(Try it): Copy every record exactly. Nothing may be skipped.

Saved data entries
-*-

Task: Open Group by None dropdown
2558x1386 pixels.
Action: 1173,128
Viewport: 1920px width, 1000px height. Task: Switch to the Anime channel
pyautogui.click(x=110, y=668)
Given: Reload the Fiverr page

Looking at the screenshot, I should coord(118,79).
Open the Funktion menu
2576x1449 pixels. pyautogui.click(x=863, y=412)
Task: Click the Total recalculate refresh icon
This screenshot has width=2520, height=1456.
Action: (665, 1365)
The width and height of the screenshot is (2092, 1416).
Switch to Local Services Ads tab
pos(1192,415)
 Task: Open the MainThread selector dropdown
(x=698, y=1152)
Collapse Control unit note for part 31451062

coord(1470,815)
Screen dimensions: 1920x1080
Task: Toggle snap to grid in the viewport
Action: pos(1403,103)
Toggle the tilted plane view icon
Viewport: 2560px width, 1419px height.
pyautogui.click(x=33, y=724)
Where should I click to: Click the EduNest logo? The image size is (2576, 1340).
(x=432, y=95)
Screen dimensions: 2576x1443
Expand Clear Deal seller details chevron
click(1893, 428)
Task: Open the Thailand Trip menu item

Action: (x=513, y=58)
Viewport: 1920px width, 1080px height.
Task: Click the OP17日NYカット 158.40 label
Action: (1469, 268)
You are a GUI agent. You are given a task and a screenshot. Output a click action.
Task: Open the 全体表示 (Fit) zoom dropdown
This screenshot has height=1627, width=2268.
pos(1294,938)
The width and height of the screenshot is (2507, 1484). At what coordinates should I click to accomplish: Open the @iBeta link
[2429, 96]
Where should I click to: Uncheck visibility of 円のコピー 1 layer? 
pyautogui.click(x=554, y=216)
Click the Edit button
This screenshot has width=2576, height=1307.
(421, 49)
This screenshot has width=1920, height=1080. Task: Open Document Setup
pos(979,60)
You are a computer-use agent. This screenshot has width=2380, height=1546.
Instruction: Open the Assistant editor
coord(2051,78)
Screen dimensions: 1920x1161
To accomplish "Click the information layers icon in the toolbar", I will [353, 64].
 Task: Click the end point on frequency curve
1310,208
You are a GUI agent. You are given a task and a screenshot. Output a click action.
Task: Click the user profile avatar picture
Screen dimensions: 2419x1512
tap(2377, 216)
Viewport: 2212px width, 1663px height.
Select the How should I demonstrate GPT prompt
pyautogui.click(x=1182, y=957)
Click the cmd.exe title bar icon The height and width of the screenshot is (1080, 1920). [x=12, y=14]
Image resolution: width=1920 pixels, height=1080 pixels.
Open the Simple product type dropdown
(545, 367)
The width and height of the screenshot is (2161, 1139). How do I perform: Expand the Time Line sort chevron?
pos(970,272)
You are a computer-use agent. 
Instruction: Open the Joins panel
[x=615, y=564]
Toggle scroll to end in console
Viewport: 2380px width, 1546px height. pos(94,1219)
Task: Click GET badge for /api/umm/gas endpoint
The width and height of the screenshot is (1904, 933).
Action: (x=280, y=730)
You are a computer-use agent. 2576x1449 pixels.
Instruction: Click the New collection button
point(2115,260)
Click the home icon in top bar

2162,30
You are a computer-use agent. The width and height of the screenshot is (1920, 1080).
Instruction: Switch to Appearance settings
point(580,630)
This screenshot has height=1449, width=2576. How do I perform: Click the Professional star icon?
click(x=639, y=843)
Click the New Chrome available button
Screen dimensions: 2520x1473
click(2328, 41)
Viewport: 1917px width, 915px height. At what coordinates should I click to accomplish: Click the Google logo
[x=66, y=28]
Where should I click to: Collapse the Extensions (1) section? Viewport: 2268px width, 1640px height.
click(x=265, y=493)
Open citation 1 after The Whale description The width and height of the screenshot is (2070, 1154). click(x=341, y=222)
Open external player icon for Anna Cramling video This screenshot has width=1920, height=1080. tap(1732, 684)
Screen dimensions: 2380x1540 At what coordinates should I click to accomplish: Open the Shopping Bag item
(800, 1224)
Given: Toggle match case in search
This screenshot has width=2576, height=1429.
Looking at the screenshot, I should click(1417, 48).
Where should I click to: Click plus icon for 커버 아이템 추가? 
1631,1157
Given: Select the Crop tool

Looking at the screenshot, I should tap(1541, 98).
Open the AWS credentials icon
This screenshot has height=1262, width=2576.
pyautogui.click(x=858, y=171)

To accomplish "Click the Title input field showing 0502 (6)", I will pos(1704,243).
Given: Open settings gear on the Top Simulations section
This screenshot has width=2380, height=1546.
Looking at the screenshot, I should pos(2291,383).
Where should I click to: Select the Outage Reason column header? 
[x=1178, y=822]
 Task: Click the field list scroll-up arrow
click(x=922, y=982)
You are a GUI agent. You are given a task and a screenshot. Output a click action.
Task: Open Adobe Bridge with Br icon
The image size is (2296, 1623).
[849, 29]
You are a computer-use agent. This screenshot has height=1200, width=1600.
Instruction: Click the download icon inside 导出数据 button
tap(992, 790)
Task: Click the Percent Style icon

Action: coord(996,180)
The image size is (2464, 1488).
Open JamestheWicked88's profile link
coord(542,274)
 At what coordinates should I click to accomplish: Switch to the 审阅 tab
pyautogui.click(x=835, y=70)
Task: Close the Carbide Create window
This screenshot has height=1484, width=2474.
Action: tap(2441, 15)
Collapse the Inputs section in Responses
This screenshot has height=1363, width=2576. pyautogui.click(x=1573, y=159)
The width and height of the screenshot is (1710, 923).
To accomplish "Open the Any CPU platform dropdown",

-*-

(Output of the task):
Task: Open Group by None dropdown
2558x1386 pixels.
Action: 1173,128
Viewport: 1920px width, 1000px height. Task: Switch to the Anime channel
pyautogui.click(x=110, y=668)
Given: Reload the Fiverr page

Looking at the screenshot, I should coord(118,79).
Open the Funktion menu
2576x1449 pixels. pyautogui.click(x=863, y=412)
Task: Click the Total recalculate refresh icon
This screenshot has width=2520, height=1456.
Action: (665, 1365)
The width and height of the screenshot is (2092, 1416).
Switch to Local Services Ads tab
pos(1192,415)
 Task: Open the MainThread selector dropdown
(x=698, y=1152)
Collapse Control unit note for part 31451062

coord(1470,815)
Screen dimensions: 1920x1080
Task: Toggle snap to grid in the viewport
Action: pos(1403,103)
Toggle the tilted plane view icon
Viewport: 2560px width, 1419px height.
pyautogui.click(x=33, y=724)
Where should I click to: Click the EduNest logo? The image size is (2576, 1340).
(x=432, y=95)
Screen dimensions: 2576x1443
Expand Clear Deal seller details chevron
click(1893, 428)
Task: Open the Thailand Trip menu item

Action: (x=513, y=58)
Viewport: 1920px width, 1080px height.
Task: Click the OP17日NYカット 158.40 label
Action: (1469, 268)
You are a GUI agent. You are given a task and a screenshot. Output a click action.
Task: Open the 全体表示 (Fit) zoom dropdown
This screenshot has height=1627, width=2268.
pos(1294,938)
The width and height of the screenshot is (2507, 1484). At what coordinates should I click to accomplish: Open the @iBeta link
[2429, 96]
Where should I click to: Uncheck visibility of 円のコピー 1 layer? 
pyautogui.click(x=554, y=216)
Click the Edit button
This screenshot has width=2576, height=1307.
(421, 49)
This screenshot has width=1920, height=1080. Task: Open Document Setup
pos(979,60)
You are a computer-use agent. This screenshot has width=2380, height=1546.
Instruction: Open the Assistant editor
coord(2051,78)
Screen dimensions: 1920x1161
To accomplish "Click the information layers icon in the toolbar", I will [353, 64].
 Task: Click the end point on frequency curve
1310,208
You are a GUI agent. You are given a task and a screenshot. Output a click action.
Task: Click the user profile avatar picture
Screen dimensions: 2419x1512
tap(2377, 216)
Viewport: 2212px width, 1663px height.
Select the How should I demonstrate GPT prompt
pyautogui.click(x=1182, y=957)
Click the cmd.exe title bar icon The height and width of the screenshot is (1080, 1920). [x=12, y=14]
Image resolution: width=1920 pixels, height=1080 pixels.
Open the Simple product type dropdown
(545, 367)
The width and height of the screenshot is (2161, 1139). How do I perform: Expand the Time Line sort chevron?
pos(970,272)
You are a computer-use agent. 
Instruction: Open the Joins panel
[x=615, y=564]
Toggle scroll to end in console
Viewport: 2380px width, 1546px height. pos(94,1219)
Task: Click GET badge for /api/umm/gas endpoint
The width and height of the screenshot is (1904, 933).
Action: (x=280, y=730)
You are a computer-use agent. 2576x1449 pixels.
Instruction: Click the New collection button
point(2115,260)
Click the home icon in top bar

2162,30
You are a computer-use agent. The width and height of the screenshot is (1920, 1080).
Instruction: Switch to Appearance settings
point(580,630)
This screenshot has height=1449, width=2576. How do I perform: Click the Professional star icon?
click(x=639, y=843)
Click the New Chrome available button
Screen dimensions: 2520x1473
click(2328, 41)
Viewport: 1917px width, 915px height. At what coordinates should I click to accomplish: Click the Google logo
[x=66, y=28]
Where should I click to: Collapse the Extensions (1) section? Viewport: 2268px width, 1640px height.
click(x=265, y=493)
Open citation 1 after The Whale description The width and height of the screenshot is (2070, 1154). click(x=341, y=222)
Open external player icon for Anna Cramling video This screenshot has width=1920, height=1080. tap(1732, 684)
Screen dimensions: 2380x1540 At what coordinates should I click to accomplish: Open the Shopping Bag item
(800, 1224)
Given: Toggle match case in search
This screenshot has width=2576, height=1429.
Looking at the screenshot, I should click(1417, 48).
Where should I click to: Click plus icon for 커버 아이템 추가? 
1631,1157
Given: Select the Crop tool

Looking at the screenshot, I should tap(1541, 98).
Open the AWS credentials icon
This screenshot has height=1262, width=2576.
pyautogui.click(x=858, y=171)

To accomplish "Click the Title input field showing 0502 (6)", I will pos(1704,243).
Given: Open settings gear on the Top Simulations section
This screenshot has width=2380, height=1546.
Looking at the screenshot, I should pos(2291,383).
Where should I click to: Select the Outage Reason column header? 
[x=1178, y=822]
 Task: Click the field list scroll-up arrow
click(x=922, y=982)
You are a GUI agent. You are given a task and a screenshot. Output a click action.
Task: Open Adobe Bridge with Br icon
The image size is (2296, 1623).
[849, 29]
You are a computer-use agent. This screenshot has height=1200, width=1600.
Instruction: Click the download icon inside 导出数据 button
tap(992, 790)
Task: Click the Percent Style icon

Action: coord(996,180)
The image size is (2464, 1488).
Open JamestheWicked88's profile link
coord(542,274)
 At what coordinates should I click to accomplish: Switch to the 审阅 tab
pyautogui.click(x=835, y=70)
Task: Close the Carbide Create window
This screenshot has height=1484, width=2474.
Action: tap(2441, 15)
Collapse the Inputs section in Responses
This screenshot has height=1363, width=2576. pyautogui.click(x=1573, y=159)
The width and height of the screenshot is (1710, 923).
To accomplish "Open the Any CPU platform dropdown",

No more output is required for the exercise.